*** Material for the task Section Begins ***

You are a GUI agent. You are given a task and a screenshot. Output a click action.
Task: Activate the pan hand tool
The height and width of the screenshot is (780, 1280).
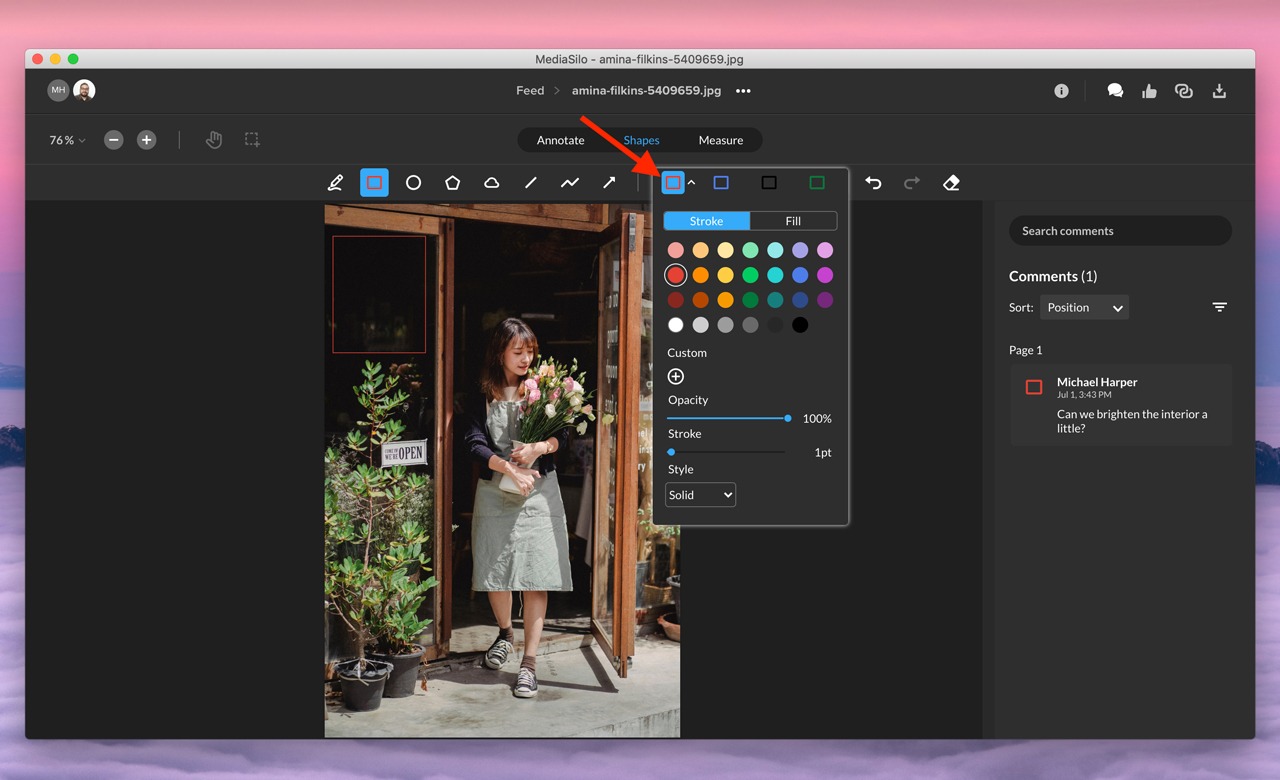click(214, 140)
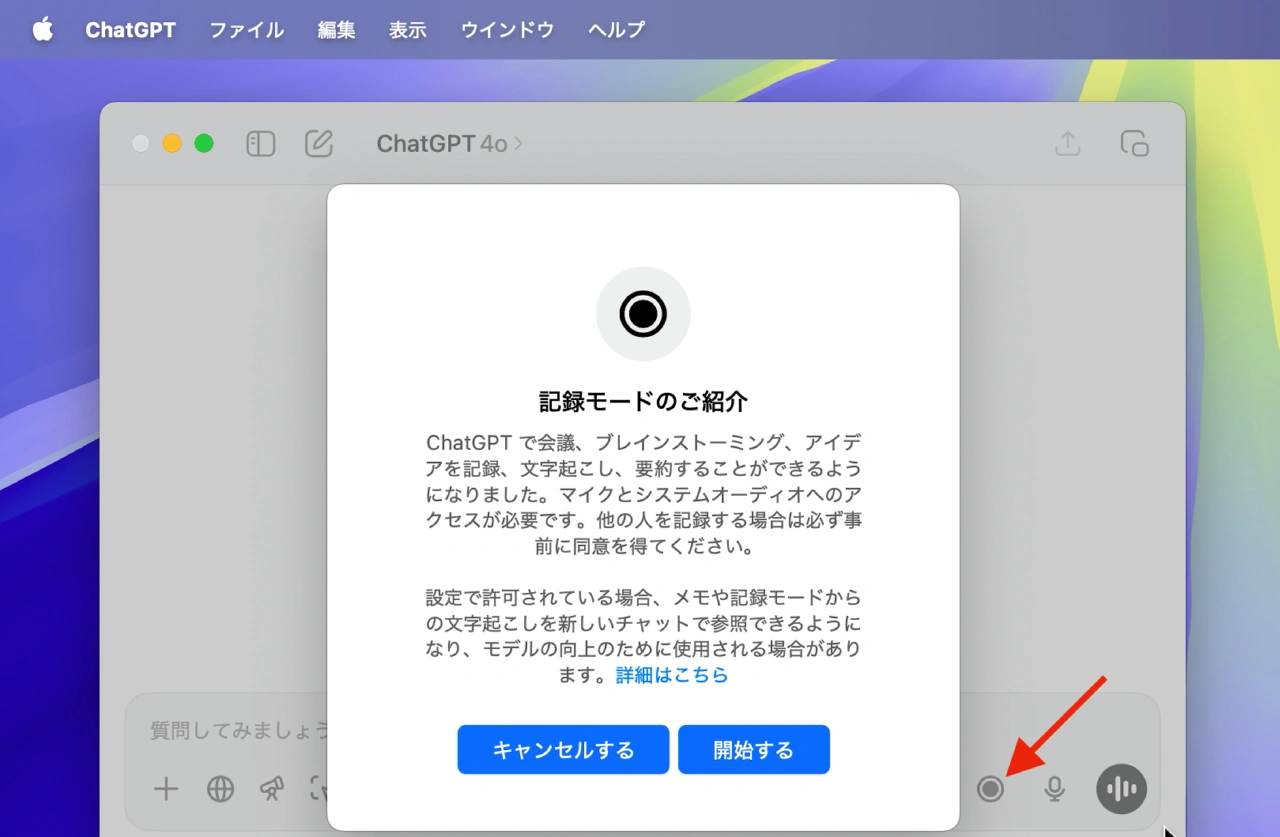Click the キャンセルする button
This screenshot has height=837, width=1280.
(563, 749)
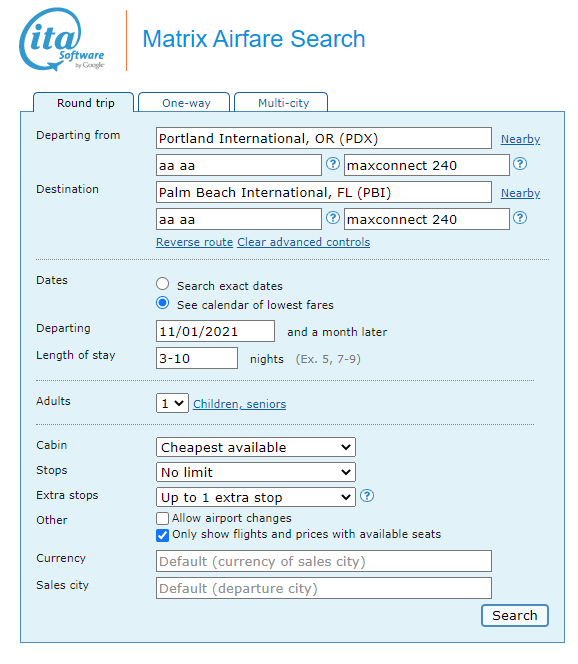
Task: Switch to the One-way tab
Action: (x=184, y=102)
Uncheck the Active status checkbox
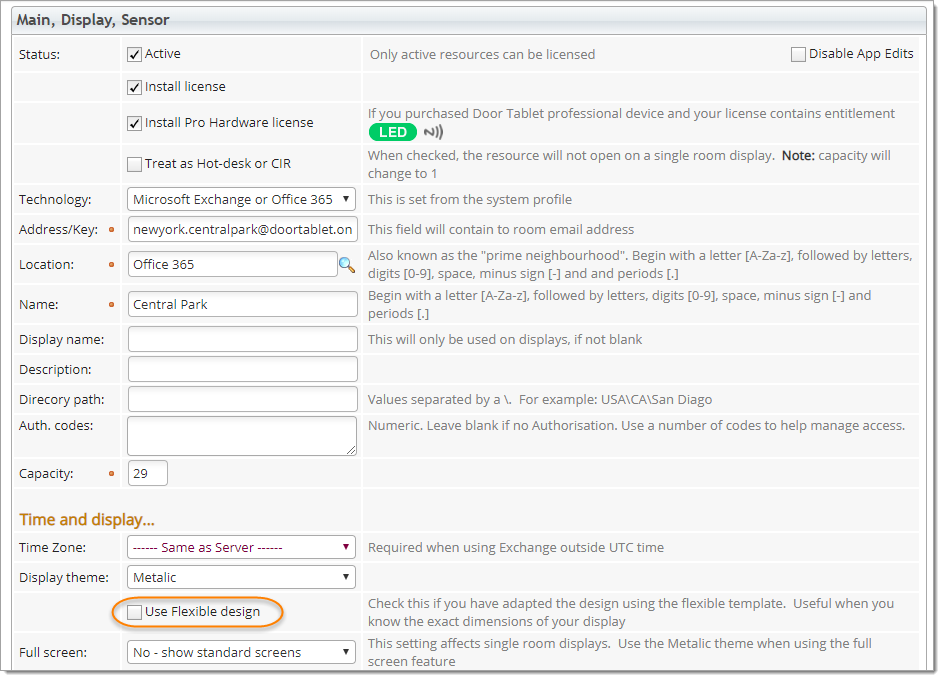This screenshot has width=942, height=679. coord(135,54)
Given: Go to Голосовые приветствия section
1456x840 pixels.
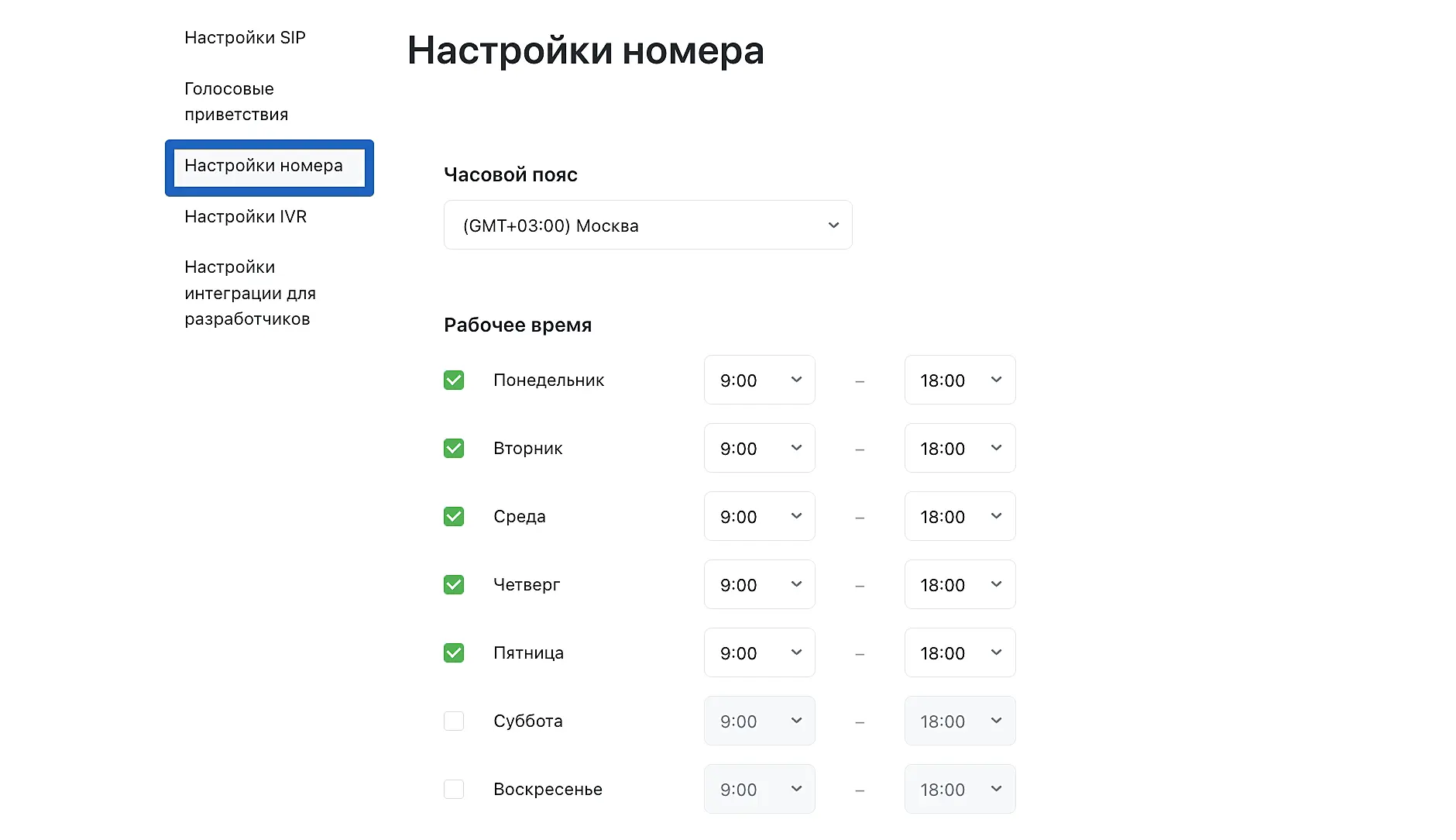Looking at the screenshot, I should (235, 102).
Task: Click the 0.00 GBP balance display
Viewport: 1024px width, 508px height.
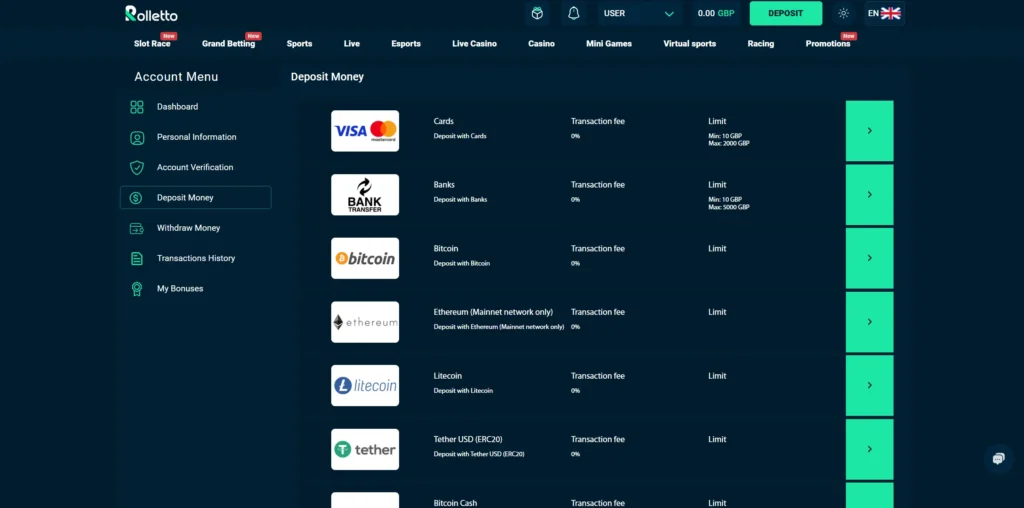Action: point(715,13)
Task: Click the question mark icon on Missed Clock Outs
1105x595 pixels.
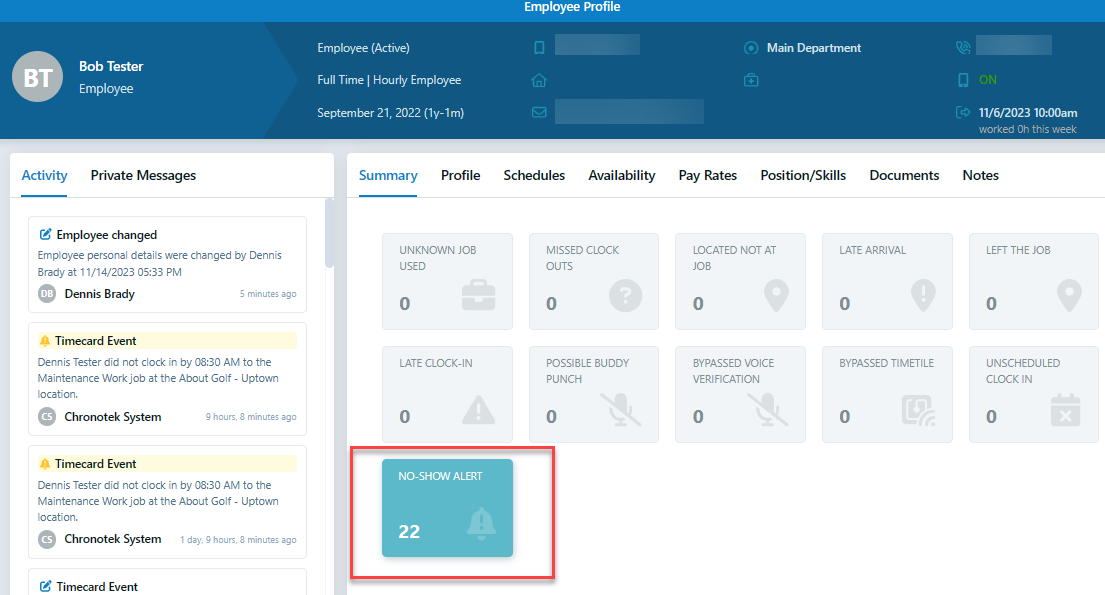Action: coord(626,296)
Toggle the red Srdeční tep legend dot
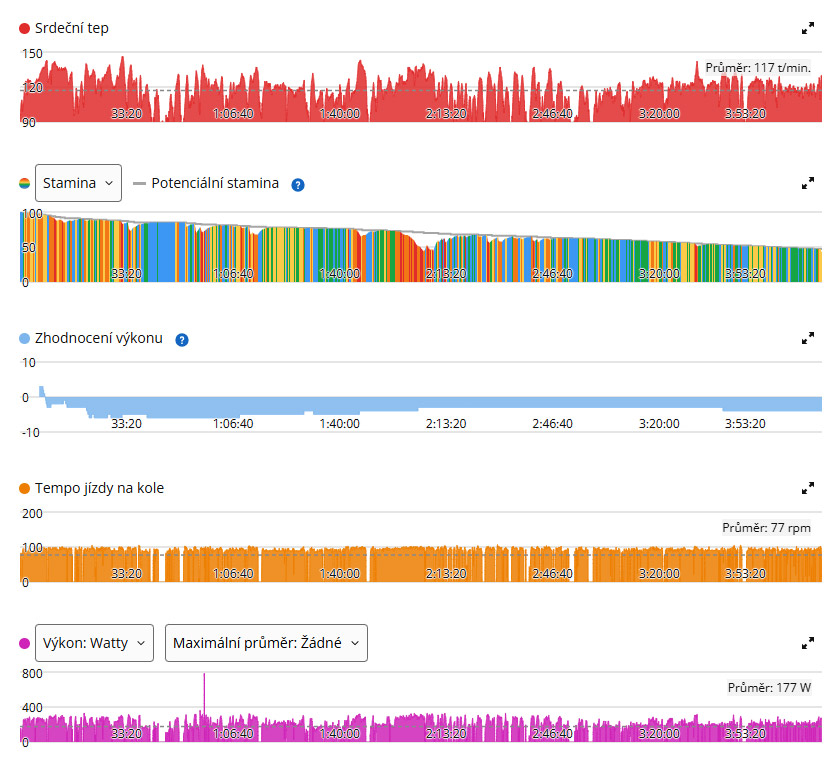Viewport: 837px width, 765px height. point(25,28)
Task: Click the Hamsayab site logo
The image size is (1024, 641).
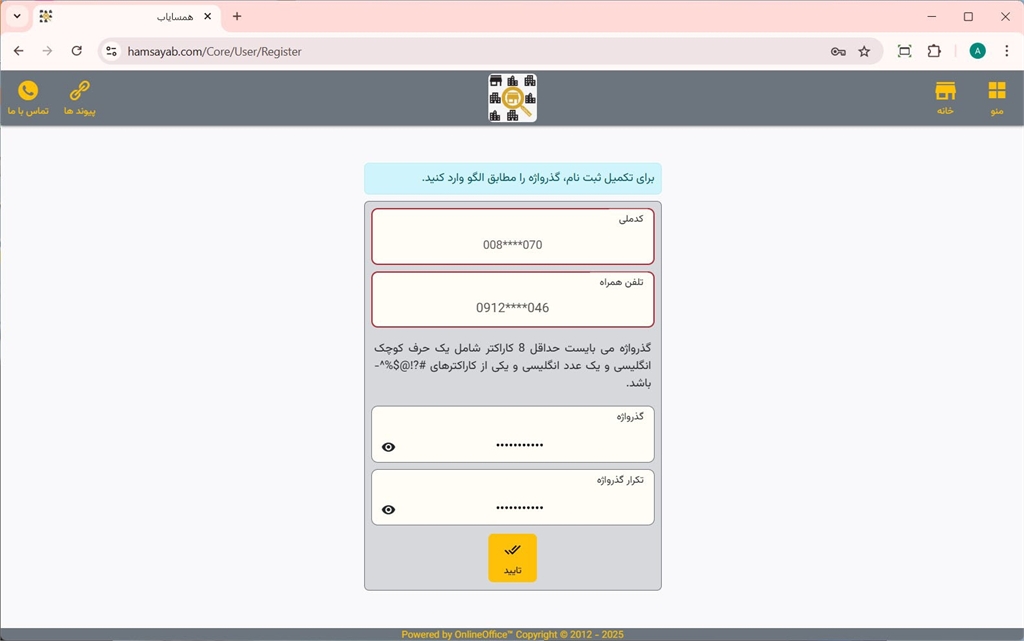Action: 512,98
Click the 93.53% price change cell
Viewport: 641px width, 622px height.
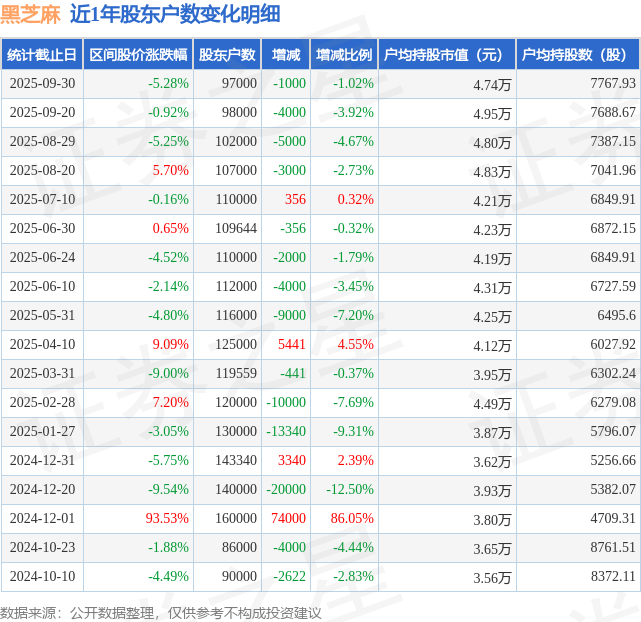pyautogui.click(x=168, y=519)
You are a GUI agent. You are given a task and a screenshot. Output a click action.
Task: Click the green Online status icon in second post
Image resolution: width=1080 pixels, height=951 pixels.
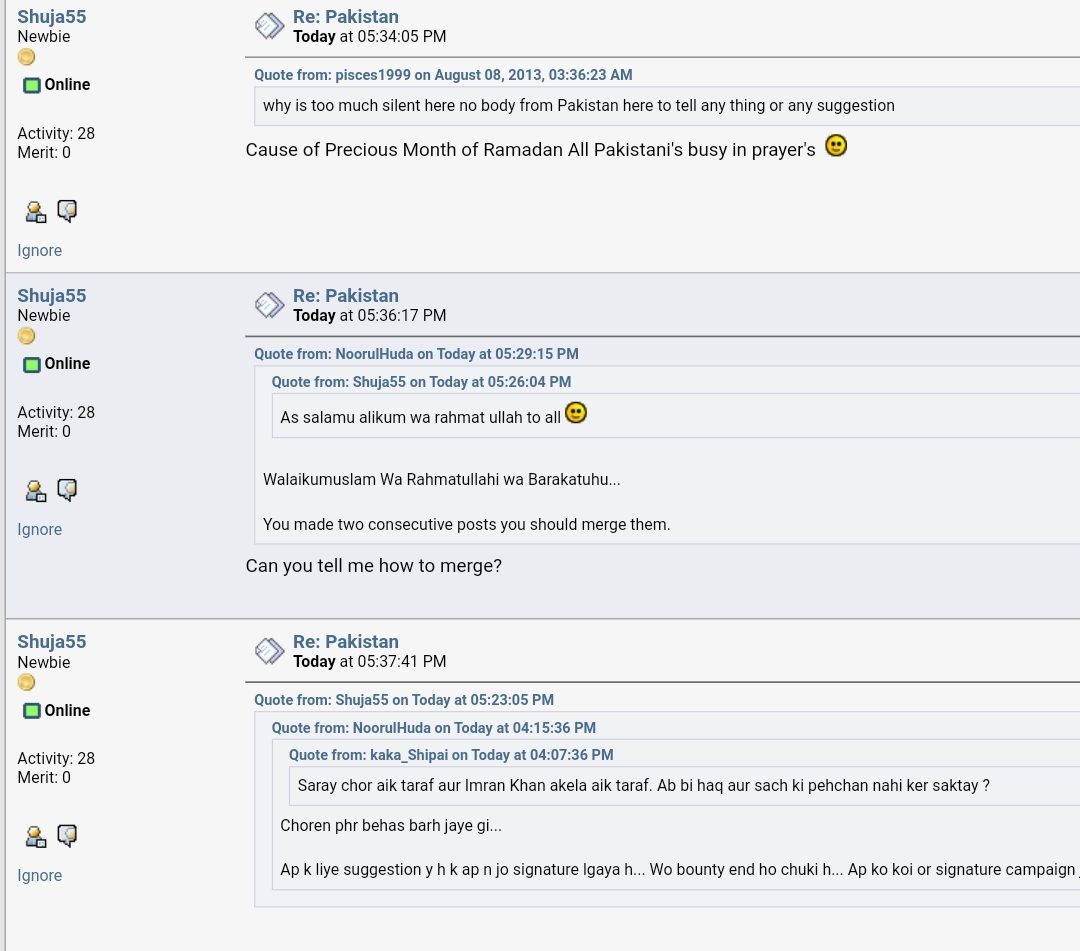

*** Material for the task Section Ends ***

_What you are asked to do_
Each entry is to be returned precisely as it appears, but the pictures are to be dropped.

_Response box_
You are a GUI agent. You are given a task and a screenshot. Output a click action.
Task: Activate the pan hand tool
The height and width of the screenshot is (780, 1280).
click(214, 140)
Click the キャンセルする button
This screenshot has height=837, width=1280.
(563, 749)
Task: Switch to the One-way tab
Action: (x=184, y=102)
Uncheck the Active status checkbox
This screenshot has width=942, height=679. coord(135,54)
Given: Go to Голосовые приветствия section
1456x840 pixels.
Looking at the screenshot, I should (235, 102).
Task: Click the 0.00 GBP balance display
Viewport: 1024px width, 508px height.
Action: point(715,13)
Task: Click the question mark icon on Missed Clock Outs
1105x595 pixels.
Action: coord(626,296)
Toggle the red Srdeční tep legend dot
Viewport: 837px width, 765px height. point(25,28)
Task: Click the Hamsayab site logo
The image size is (1024, 641).
Action: 512,98
Click the 93.53% price change cell
Viewport: 641px width, 622px height.
pyautogui.click(x=168, y=519)
You are a GUI agent. You are given a task and a screenshot. Output a click action.
Task: Click the green Online status icon in second post
Image resolution: width=1080 pixels, height=951 pixels.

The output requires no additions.